Zum Inhalt: Die Heilige Schrift stellt das Heilsangebot Gottes an uns Menschen in Jesus Christus überzeugend, klar und einladend vor. Streitenberger bezieht in dem Spannungsfeld zwischen der Souveränität Gottes und der Verantwortung des Menschen in der Frage der Heilsaneignung Stellung. Er geht dieser Frage indes nicht „evangelikal” nur aufgrund der Offenbarung Gottes –der Heiligen Schrift– nach (wie es der Titel vermuten lässt), sondern liefert seine persönliche Meinung, gezielt auf einen einige Jahrhunderte alten Lehrstreit zwischen sog. „Calvinisten” und „Arminianern”. Er nimmt dabei im Wesentlichen gegen die calvinistische (und hyper-calvinistische) Sicht Partei und greift „Die Fünf Punkte” eines größeren Kirchenkonzils gegen einige Protestler („Remonstranten”) in den Niederlanden an. Das ist an und für sich schon nicht sehr originell; viele haben dazu Lesbareres, Systematischeres, Biblischeres und Überzeugenderes geschrieben. Zudem besteht „der Calvinismus” nicht und bestand niemals aus nur und genau diesen fünf Punkten. Diesen historischen und dogmengeschichtlichen Irrtum sollten Vorwortschreiber und Herausgeber VTR eigentlich erkannt haben. Dem Versprechen im Titel „aus biblischer Perspektive” wird der Autor mangels sorgfältiger exegetischer Arbeit am Text der Heiligen Schrift leider nicht gerecht. Warum solches „Noch-einmal-bekannte-Argumente-aufzählen”, verkürzt entnommen aus schon längst Veröffentlichtem, die Anerkennung einer Magisterarbeit bekommen konnte, entzieht sich meiner Kenntnis.

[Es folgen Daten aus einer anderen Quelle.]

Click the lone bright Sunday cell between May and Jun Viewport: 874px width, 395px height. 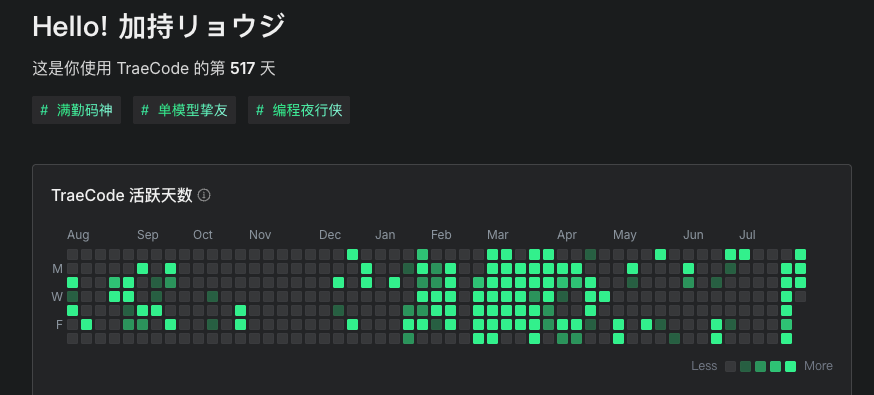click(661, 255)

Zum Stil: Eine Magisterarbeit muss auch in einem (zugegeben) kontroversen Thema beide Seiten sachlich richtig zitieren und ausgewogen darstellen. Sie entspricht heute einer Master-Arbeit, soll also gehobenen Ansprüchen an Form und Inhalt genügen. Wissenschaftliche Sachlichkeit und Korrektheit ist akademisches Muss. Wohltuend ist, dass Streitenberger seine öffentlichen Formulierungen, wie »das calvinistische Übergehungs- und Vergewaltigungsevangelium«, »die Sekte der Calvinisten« u. ä., in diesem Büchlein nicht wiederholt. Einige Rezensenten haben öffentlich kritisch angemerkt, dass Streitenberger unversöhnlich, reißerisch und unsachlich gegen Calvin und die reformatorische Heilslehre schreibt. Der Stil der Jesuiten der Gegenreformation findet heute wieder ein Echo in den Romanisierungsbestrebungen innerhalb des (ehemaligen ) Protestantismus. Das Werk des Autors Streitenberger hätte mit Wahl eines sachlicheren Stils und gründlicherer Erarbeitung sicher leicht Respekt gewinnen können.

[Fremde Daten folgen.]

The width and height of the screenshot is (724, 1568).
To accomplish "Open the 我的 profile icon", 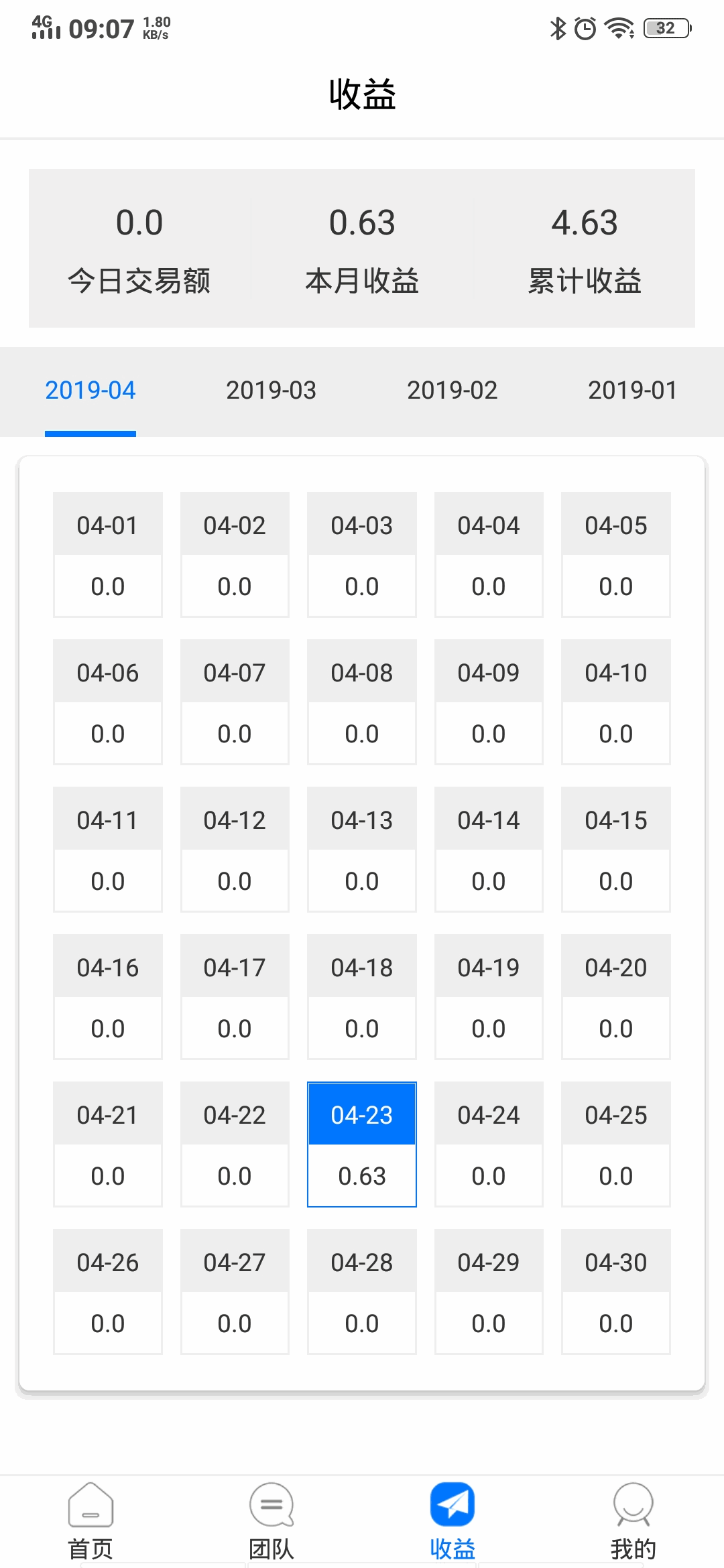I will pos(633,1505).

Calvinismus”: Damit wird dehnbar alles das bezeichnet, was nicht in das Theologiesystem des „Arminianismus” passt und/oder in dieser Theologie verachtet wird. Leider liefert die Lektüre des Büchleins von Streitenberger keine Klärungen, die für die Diskussion fruchtbar oder für die Interessierten und die Gemeinde Gottes sachlich oder geistlich hilfreich wären. Die Bibel hat offenbar für uns auch einige unbequeme Aussagen, „links” wie „rechts”. Sie klärt auch nicht alle Spannungen, die sich dem menschlichen Intellekt und der menschlichen Erwartungshaltung angesichts des göttlichen Wesens, Entscheidens und Handelns stellen. Erschreckend ist der Mangel, Gott Gott sein zu lassen, IHN anstelle dessen lieber in die Schublade (Super-) Mensch eigener Vorstellungen zu pressen: „er” muss so klein sein, dass er in unsere Vorstellungen vom lieben Gott passt und so uns gefällt. Psalm 135,6 sagt: »Alles, was dem HERRN gefällt, tut er in den Himmeln und auf der Erde…« (ELBCSV). Ergo: Sein Wille und Sein Wohlgefallen (inkl. Vorsehung) sind der Urgrund alles Seienden und Geschehenden.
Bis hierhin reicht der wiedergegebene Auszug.